Fãs dos Rolling Stones fazem plantão em frente ao hotel esperando um aceno e a oportunidade de aparecer

:: Duilo Victor

O No dia em que os Rolling Stones deram o ar da graça nas sacadas do Copacabana Palace, a senha para os 15 minutos de fama era mostrar alguma dose de loucura em frente ao hotel. Fãs do grupo de todas as partes do Brasil se reuniram em frente ao hotel e precisavam de pouco para aparecer às lentes de um batalhão de jornalistas.

Logo pela manhã, uma dupla de paulistas de Araraquara não se preocupou em arranjar um lugar para estadia até amanhã, dia do megashow em Copacabana. Mas depois de sete horas de viagem de ônibus, Mário Ito, 28 anos, e Mauro Lima, 26, trouxeram uma faixa em que se lia: ''Fora Lula. Mick Jagger presidente''.

- Nem odiamos tanto o presidente, mas foi uma forma interessante de chamar a atenção - contou Mauro.

Seu amigo, Mário, explicava que seu quarto é todo decorado com fotos da banda. A tatuagem do símbolo dos Stones provava o fanatismo:

- Nem sei onde tomar banho ainda, mas já garantimos que na próxima semana vamos para o show dos Stones em Buenos Aires.

Quando ninguém esperava, surge Mick Jagger. Mas não era o original, que apareceu timidamente na janela de sua suite por volta das 17h.
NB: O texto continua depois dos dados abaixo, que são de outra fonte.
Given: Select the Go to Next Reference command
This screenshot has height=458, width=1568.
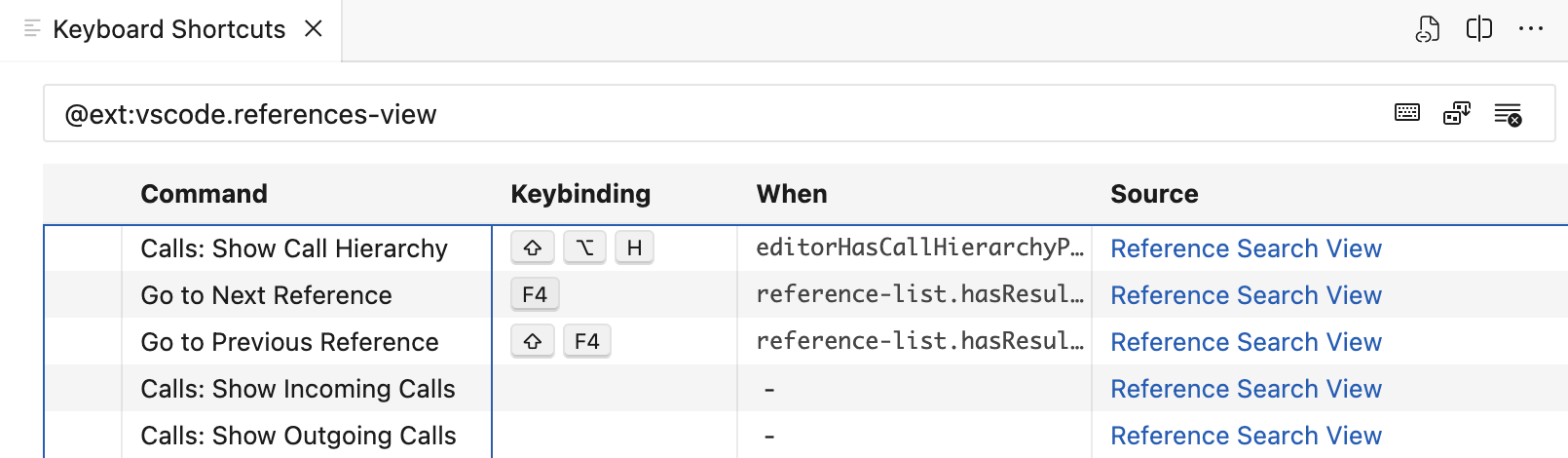Looking at the screenshot, I should (266, 295).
Era uma cópia de Arraial D'Ajuda, na Bahia. Celso Rebelo, 57 anos, também é músico, mas como poucas réplicas são perfeitas, só toca MPB.

- É muita responsabilidade representar um artista como ele. Já até consegui um autógrafo dele na última vez em que a banda esteve em São Paulo - contou o baiano, que ainda sonha com um lugar na área vip.

Aventureiros foram os cinco paranaenses de Apucarana que viajaram 1.200 quilômetros dentro de um Gol para assistir ao show de hoje. Jaime Ramos, 54 anos e Cláudio Carvalho, 46, espiavam as sacadas do terraço do Copacabana Palace e contaram que já gastaram muito dinheiro no Rio desde quarta-feira, quando chegaram.

- Já gastamos mais de R$ 300 cada um, mas vale à pena. Somos fãs da banda desde os anos 60 - garantiu Jaime.

O dinheiro que financiou a viagem dos paranaenses veio dos próprios fãs dos Stones. Jaime e Cláudio têm uma fábrica de bonés e venderam uma remessa de 20 mil peças com a marca da banda para uma distribuidora no Rio.

Impressionados com o tamanho do palco, Agnaldo Mestiere, 41 anos, e seu sobrinho, Guilherme Medeiros, 23, vieram de São José do Rio Preto, em São Paulo. Com tatuagens enormes de tinta removível da famosa língua de fora que é a marca da banda, Agnaldo tem 37 discos e coletâneas dos Stones e só lamenta a distância a que ficará do palco:

- Atrás da área vip não terei chance de pegar a paleta do Keith Richards.